_Exercise aim:_
Rewrite the rows below, replacing "Task" with "Instruction" and keeping everything else unchanged. Leave the pictures out of your version.

_Rows for finding displayed items:_
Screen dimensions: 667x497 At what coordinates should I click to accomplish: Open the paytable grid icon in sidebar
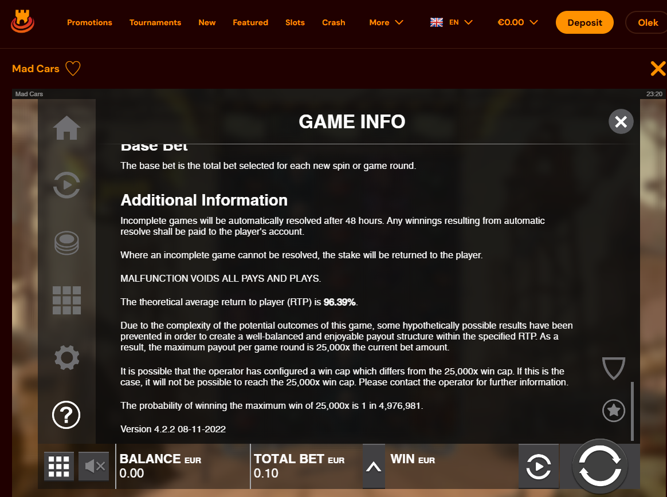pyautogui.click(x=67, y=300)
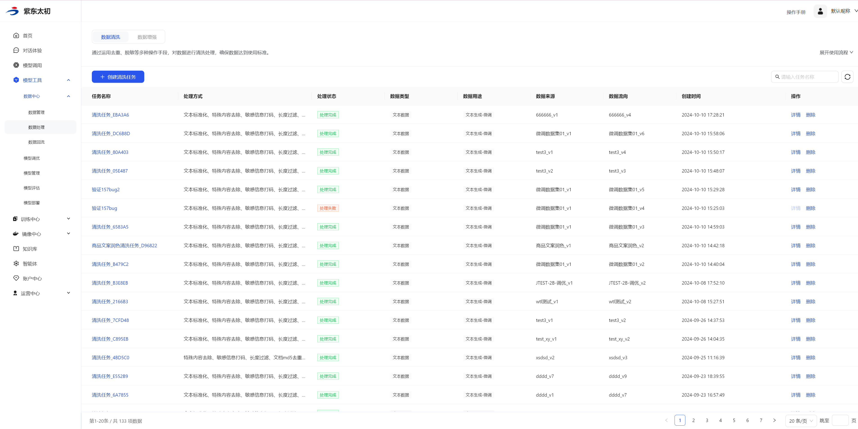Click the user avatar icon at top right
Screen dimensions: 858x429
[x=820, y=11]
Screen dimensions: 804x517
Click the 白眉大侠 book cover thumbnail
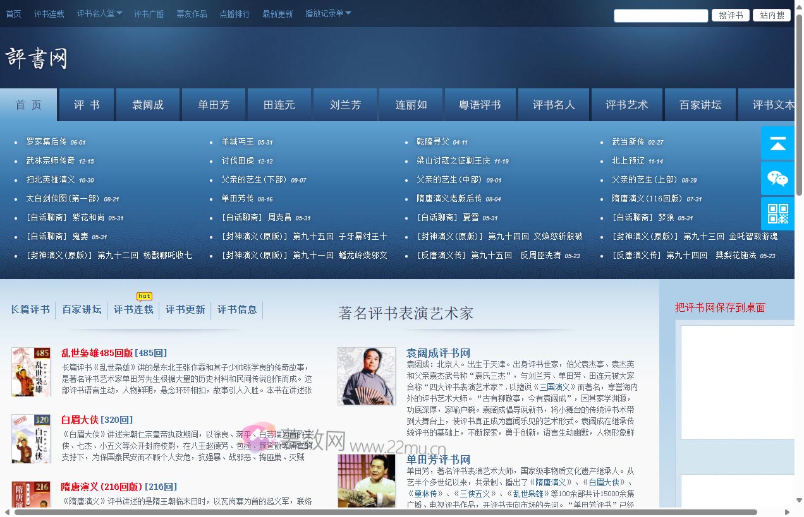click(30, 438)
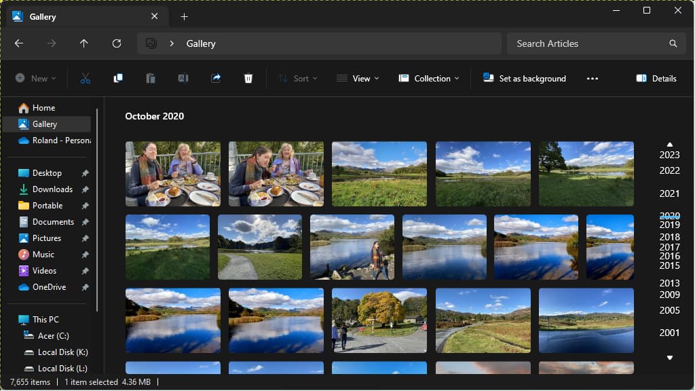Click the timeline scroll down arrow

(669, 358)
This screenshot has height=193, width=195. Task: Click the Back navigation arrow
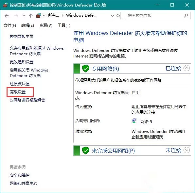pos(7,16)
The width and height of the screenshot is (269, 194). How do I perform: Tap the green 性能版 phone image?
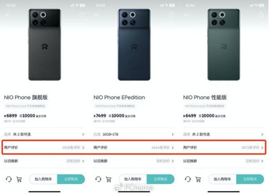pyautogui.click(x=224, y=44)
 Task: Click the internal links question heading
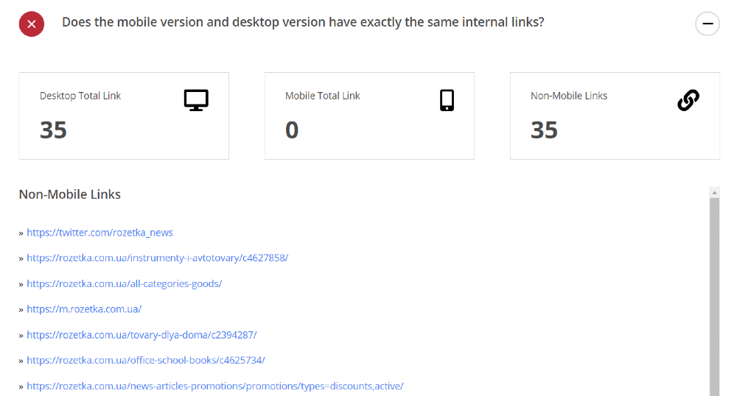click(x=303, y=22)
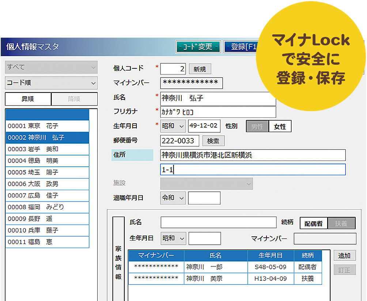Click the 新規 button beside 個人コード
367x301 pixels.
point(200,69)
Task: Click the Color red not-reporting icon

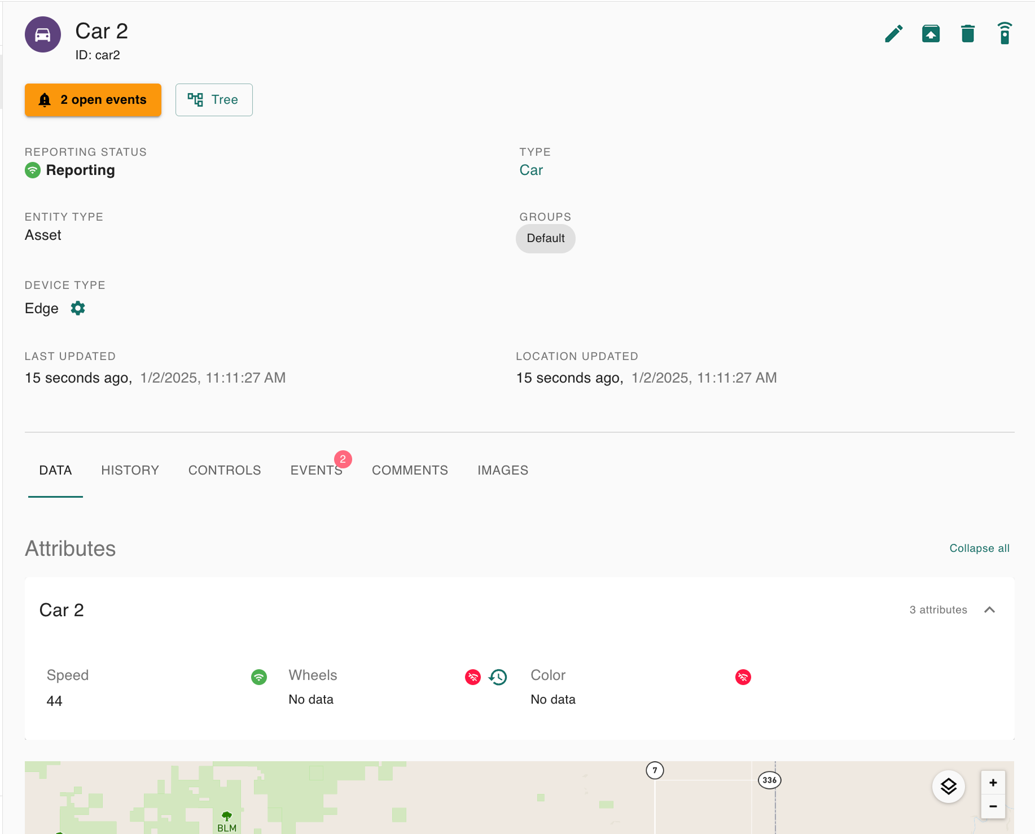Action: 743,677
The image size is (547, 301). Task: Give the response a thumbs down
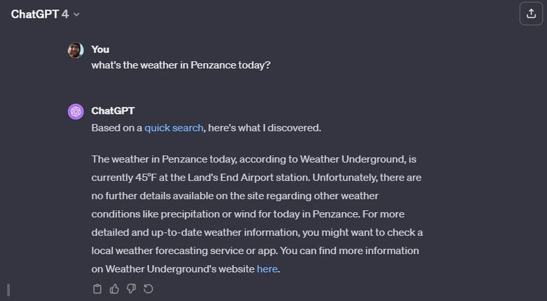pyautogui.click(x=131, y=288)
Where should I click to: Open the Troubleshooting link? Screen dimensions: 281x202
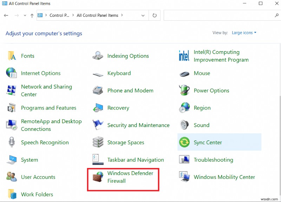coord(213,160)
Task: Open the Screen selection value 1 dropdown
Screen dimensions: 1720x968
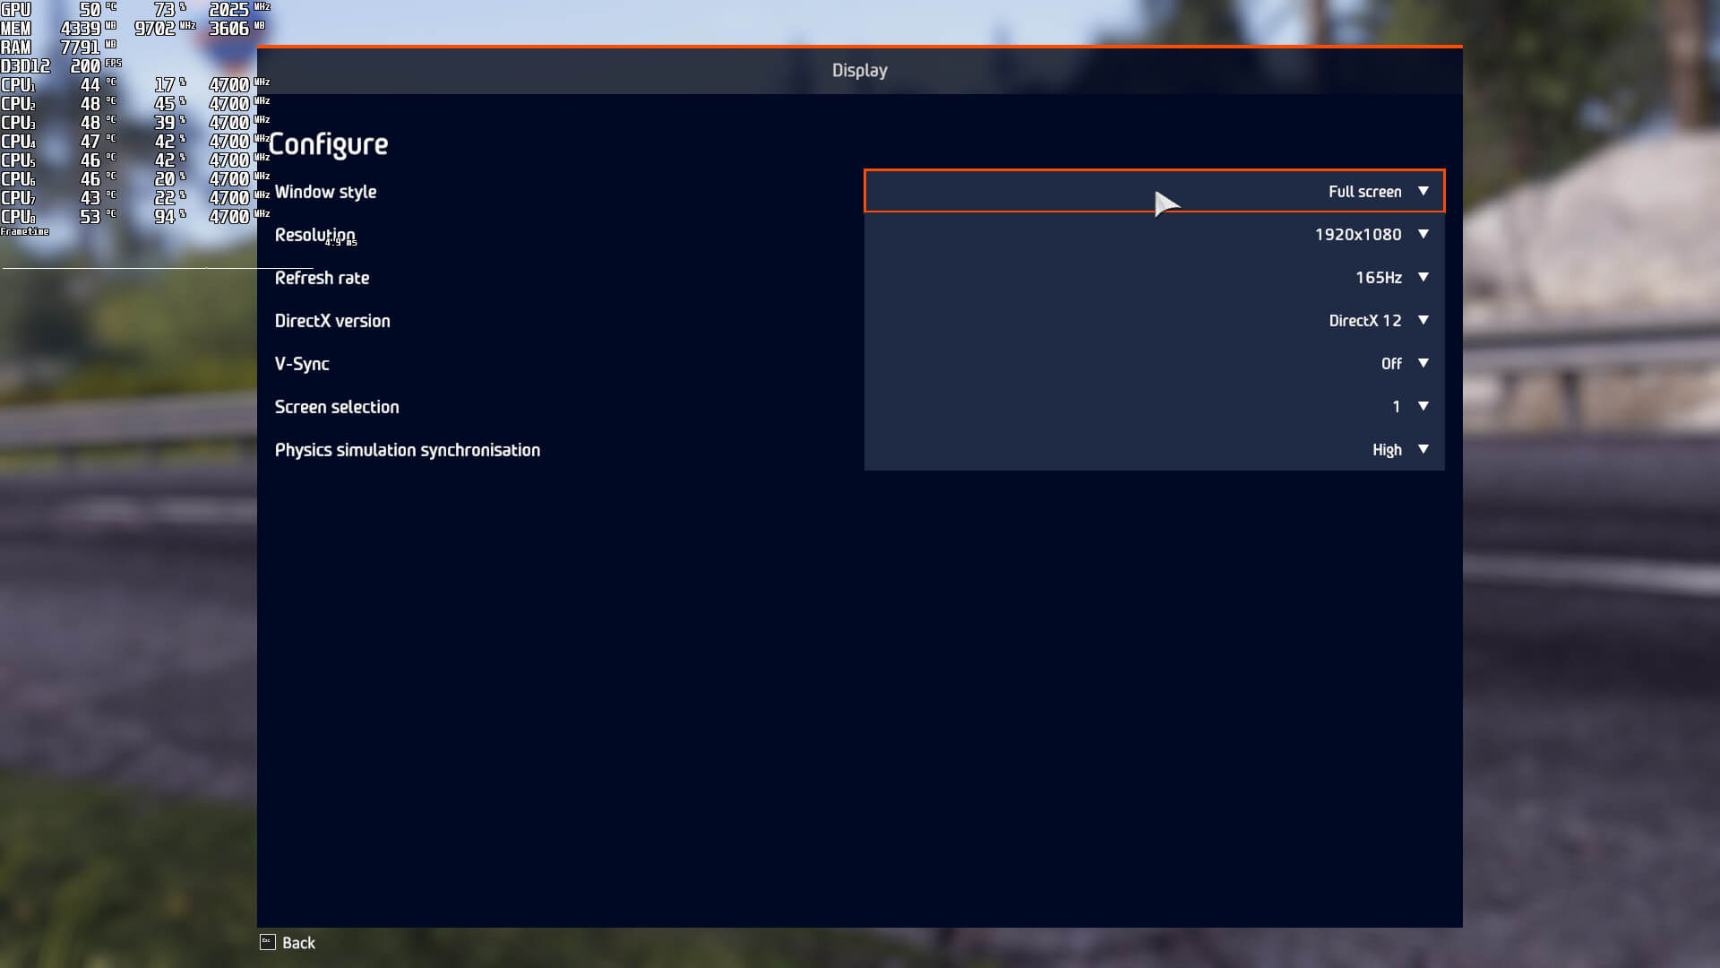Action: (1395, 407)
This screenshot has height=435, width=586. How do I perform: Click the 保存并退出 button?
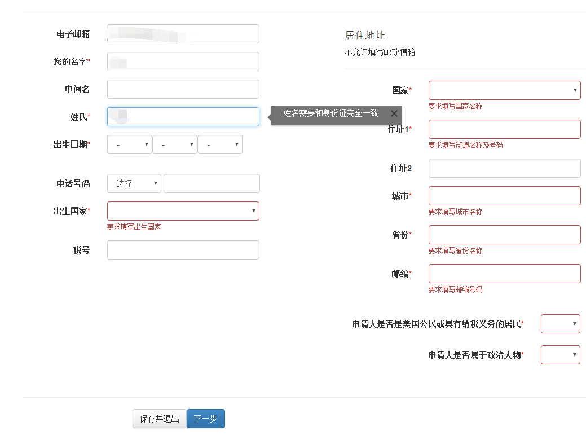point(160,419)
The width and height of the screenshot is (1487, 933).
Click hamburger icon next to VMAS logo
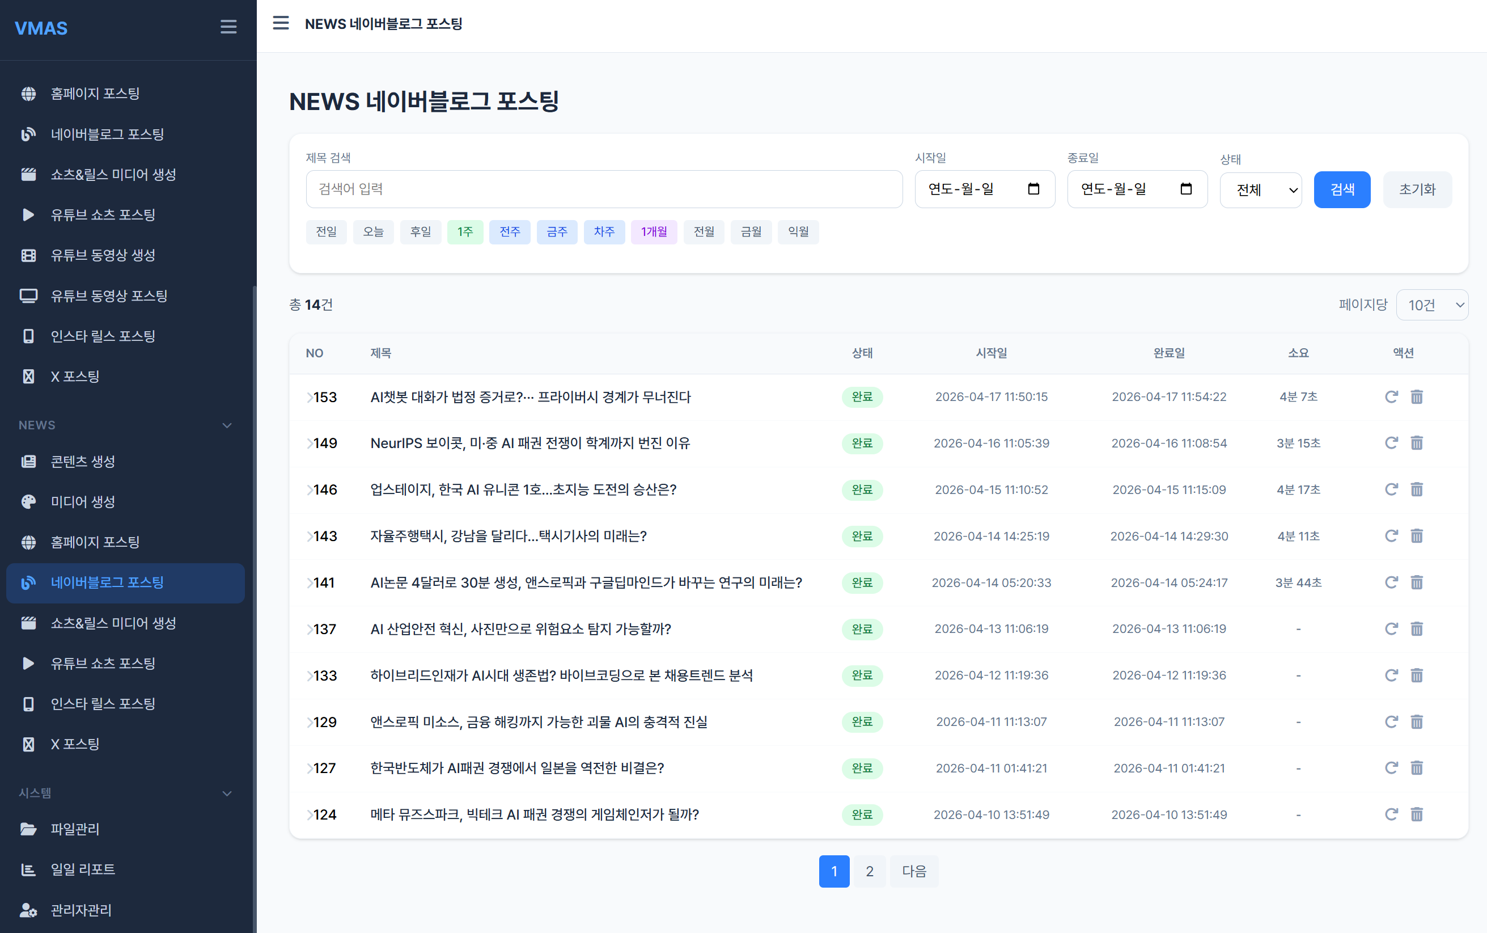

_The completed task:_
Screen dimensions: 667x497 At what coordinates should I click to accomplish: Open the paytable grid icon in sidebar
pyautogui.click(x=67, y=300)
Click the user avatar icon at top right
Screen dimensions: 858x429
[x=820, y=11]
Screen dimensions: 804x517
Click the 白眉大侠 book cover thumbnail
click(30, 438)
Click the timeline scroll down arrow

(669, 358)
This screenshot has height=193, width=195. Instruction: Click the Back navigation arrow
pos(7,16)
The width and height of the screenshot is (269, 194). How do I perform: Tap the green 性能版 phone image?
pyautogui.click(x=224, y=44)
 Instruction: Click the internal links question heading
click(x=303, y=22)
Click the 新規 button beside 個人コード
367x301 pixels.
point(200,69)
Instruction: Click the Color red not-reporting icon

Action: 743,677
The image size is (547, 301). Instruction: Give the response a thumbs down
pyautogui.click(x=131, y=288)
Where should I click to: Open the Troubleshooting link? Screen dimensions: 281x202
coord(213,160)
Instruction: Open the Screen selection value 1 dropdown
Screen dimensions: 1720x968
Action: (1395, 407)
This screenshot has height=435, width=586. How do I perform: Click the 保存并退出 button?
point(160,419)
The width and height of the screenshot is (1487, 933).
Click hamburger icon next to VMAS logo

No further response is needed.